TEXTO FORNECIDO =
»»

A pandemia da covid-19 e a consequente quarentena nos fizeram repensar diversos “costumes”, provocando rompimento de paradigma em diversos deles. Muitos poderiam ser citados, como “home office” e atendimento “on-line”. Deveríamos, então, aproveitar esse momento forçado de reflexão e repensar a reforma tributária. Considerando, inclusive, a queda na arrecadação gerada pela mesma quarentena.
Não é novidade de que a estrutura tributária brasileira é perversa, contribuindo para fortalecer a desigualdade social. Baseado na tributação sobre o consumo, o sistema tributário impõe uma carga maior àqueles que têm menor riqueza. O que se verifica, agora, é que a perversidade dessa estrutura é prejudicial também à arrecadação.

««

MATERIAL FORNECIDO =
»»

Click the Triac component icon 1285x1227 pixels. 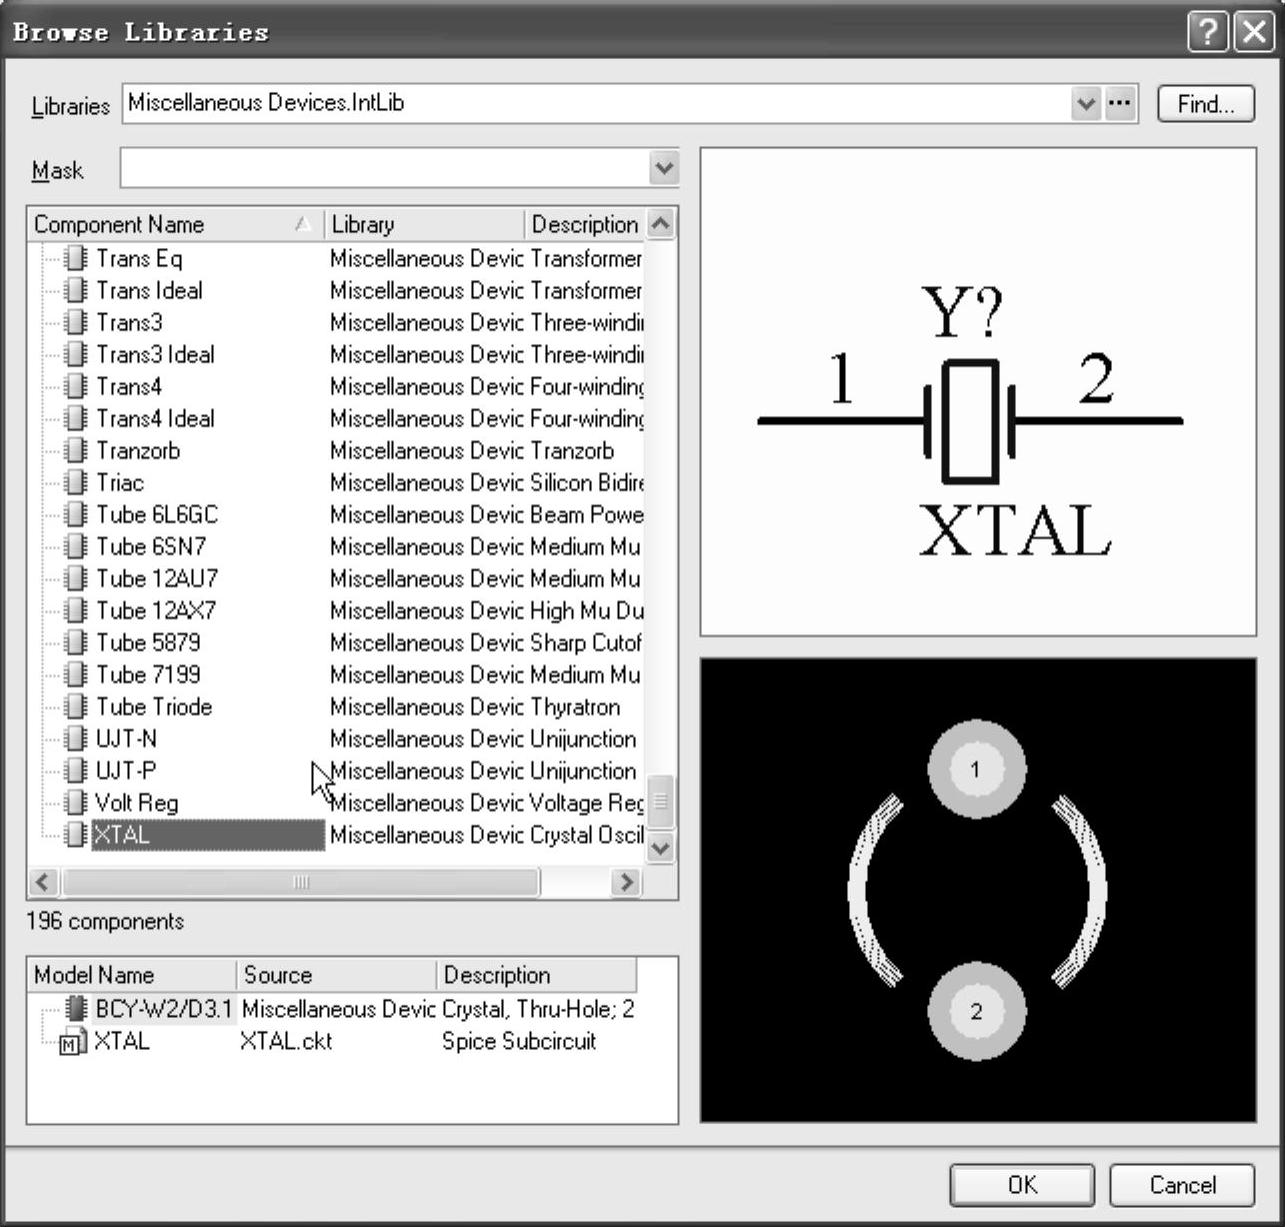point(75,483)
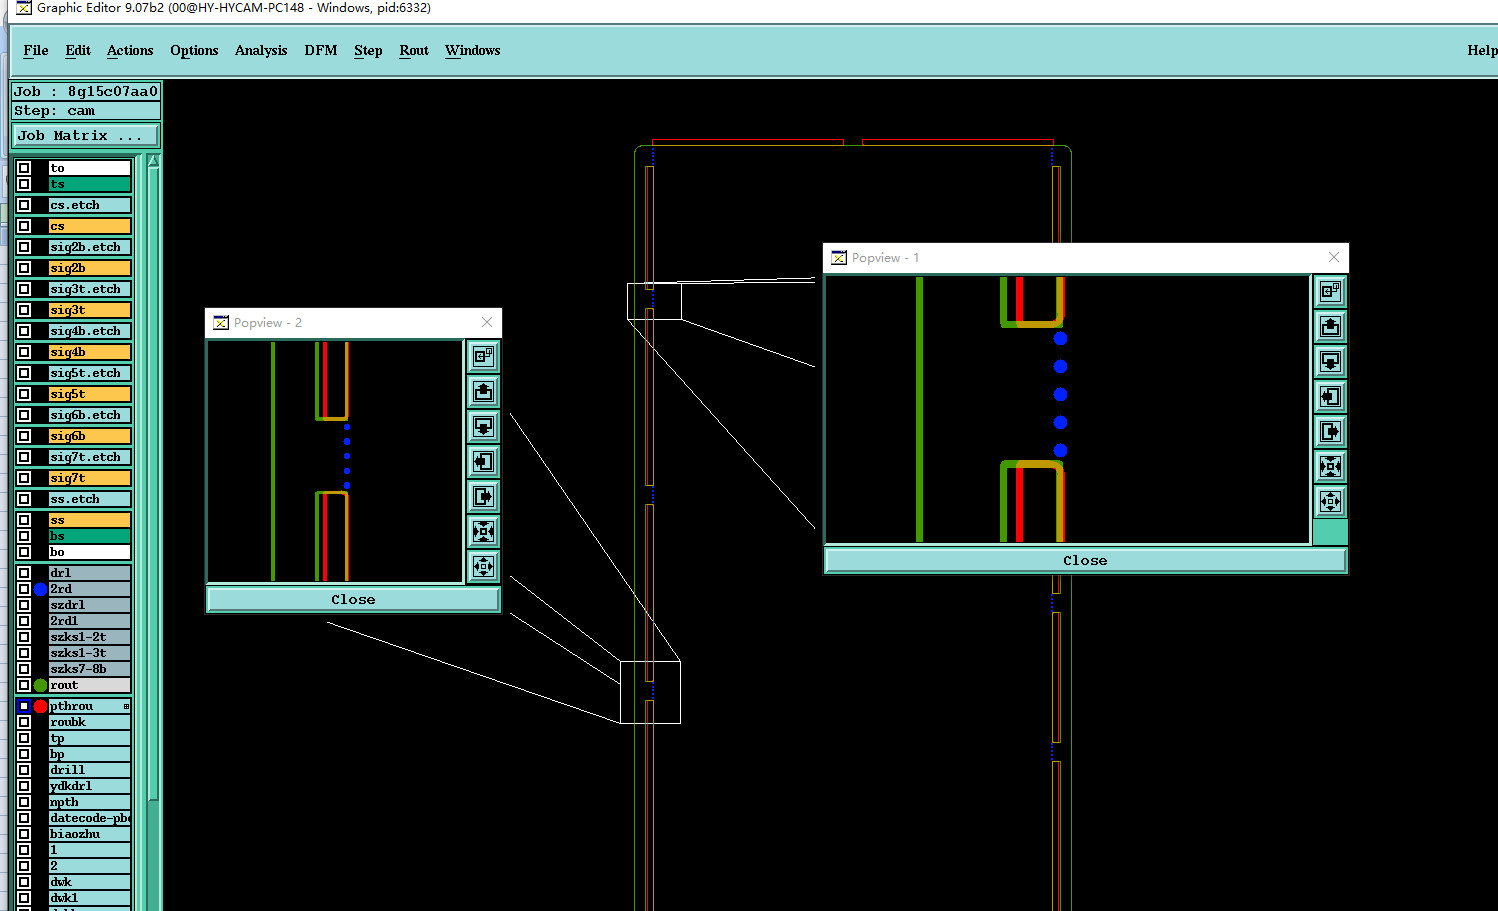This screenshot has height=911, width=1498.
Task: Click the pan-up icon in Popview 1
Action: click(x=1330, y=326)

««

O QUE SE PEDE = De acordo com o texto sobre a reforma tributária, em que se baseia o sistema tributário brasileiro?

RESOLUÇÃO = Na tributação sobre o consumo.